— Assigned task —
In the entries below, return only the line containing "Home [link] (29, 197)" and those after it, exactly, through the last line.

— Excerpts from a dataset —
= Beginning of Section =
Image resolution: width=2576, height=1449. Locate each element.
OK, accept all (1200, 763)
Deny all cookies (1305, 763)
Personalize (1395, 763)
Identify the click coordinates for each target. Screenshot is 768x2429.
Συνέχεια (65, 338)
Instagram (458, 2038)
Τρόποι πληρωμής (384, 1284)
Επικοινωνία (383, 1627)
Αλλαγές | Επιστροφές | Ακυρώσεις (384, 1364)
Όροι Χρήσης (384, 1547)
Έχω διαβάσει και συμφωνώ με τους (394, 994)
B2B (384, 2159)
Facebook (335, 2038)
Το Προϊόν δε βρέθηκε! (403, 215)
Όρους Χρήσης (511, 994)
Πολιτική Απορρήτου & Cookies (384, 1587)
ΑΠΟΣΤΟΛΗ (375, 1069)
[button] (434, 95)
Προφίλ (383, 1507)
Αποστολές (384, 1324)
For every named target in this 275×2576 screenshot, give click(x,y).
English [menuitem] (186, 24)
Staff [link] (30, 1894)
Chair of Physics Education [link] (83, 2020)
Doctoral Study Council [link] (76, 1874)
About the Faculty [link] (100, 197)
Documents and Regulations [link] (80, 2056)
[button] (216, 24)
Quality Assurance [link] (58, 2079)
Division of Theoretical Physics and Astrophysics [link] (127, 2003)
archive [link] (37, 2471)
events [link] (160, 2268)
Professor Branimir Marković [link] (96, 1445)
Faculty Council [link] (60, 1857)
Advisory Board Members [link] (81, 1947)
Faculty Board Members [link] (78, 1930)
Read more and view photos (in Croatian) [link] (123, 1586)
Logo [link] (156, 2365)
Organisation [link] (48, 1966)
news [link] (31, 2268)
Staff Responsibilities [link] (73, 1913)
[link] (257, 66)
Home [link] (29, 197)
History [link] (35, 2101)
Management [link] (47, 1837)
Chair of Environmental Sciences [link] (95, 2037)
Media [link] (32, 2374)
= End of Section =
— Task response —
Home [link] (29, 197)
History [link] (35, 2101)
Management [link] (47, 1837)
Chair of Environmental Sciences [link] (95, 2037)
Media [link] (32, 2374)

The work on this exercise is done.